# What you have to do
Pick out each line in the rows below that contains the word "should".

# Listed entries
──────────────────────────────

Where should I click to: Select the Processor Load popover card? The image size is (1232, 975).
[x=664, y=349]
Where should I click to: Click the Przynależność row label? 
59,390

──────────────────────────────

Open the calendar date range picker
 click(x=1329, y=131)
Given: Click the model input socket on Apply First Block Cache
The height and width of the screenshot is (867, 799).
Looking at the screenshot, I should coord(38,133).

──────────────────────────────

# Answer for this exercise
Where should I click to: Select the Processor Load popover card? The image size is (1232, 975).
Where should I click to: Click the Przynależność row label? 
Looking at the screenshot, I should coord(38,133).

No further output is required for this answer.